▶ **ACTIVITY**: Having found the line that contains "Click the Share button", please retype only it and every line after it up to the end of the entries, exactly as written.

▶ **SOURCE DATA**:
◆ ◆ ◆ ◆

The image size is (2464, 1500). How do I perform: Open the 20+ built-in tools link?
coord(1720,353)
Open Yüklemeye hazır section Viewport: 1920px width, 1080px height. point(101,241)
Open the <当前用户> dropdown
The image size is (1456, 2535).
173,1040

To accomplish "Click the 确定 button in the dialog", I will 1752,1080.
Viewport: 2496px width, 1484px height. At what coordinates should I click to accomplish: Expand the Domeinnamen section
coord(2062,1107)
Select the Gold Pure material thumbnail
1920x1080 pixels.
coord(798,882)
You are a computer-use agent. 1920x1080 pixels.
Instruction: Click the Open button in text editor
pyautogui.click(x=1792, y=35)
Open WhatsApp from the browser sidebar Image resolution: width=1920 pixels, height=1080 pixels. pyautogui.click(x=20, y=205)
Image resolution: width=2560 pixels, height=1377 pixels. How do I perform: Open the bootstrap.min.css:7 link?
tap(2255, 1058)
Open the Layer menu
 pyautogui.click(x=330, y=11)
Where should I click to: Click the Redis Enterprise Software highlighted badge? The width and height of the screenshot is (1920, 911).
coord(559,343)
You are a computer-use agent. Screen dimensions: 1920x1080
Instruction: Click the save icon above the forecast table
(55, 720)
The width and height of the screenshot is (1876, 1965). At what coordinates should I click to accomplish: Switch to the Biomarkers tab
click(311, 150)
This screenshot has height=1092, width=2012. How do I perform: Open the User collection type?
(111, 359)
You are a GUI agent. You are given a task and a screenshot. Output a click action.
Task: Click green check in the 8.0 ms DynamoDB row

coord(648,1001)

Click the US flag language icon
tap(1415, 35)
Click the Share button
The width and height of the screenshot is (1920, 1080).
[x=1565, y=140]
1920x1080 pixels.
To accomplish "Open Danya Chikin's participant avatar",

◆ ◆ ◆ ◆

▶ **SOLVED PROBLEM**:
Click the Share button
The width and height of the screenshot is (1920, 1080).
[x=1565, y=140]
1920x1080 pixels.
To accomplish "Open Danya Chikin's participant avatar",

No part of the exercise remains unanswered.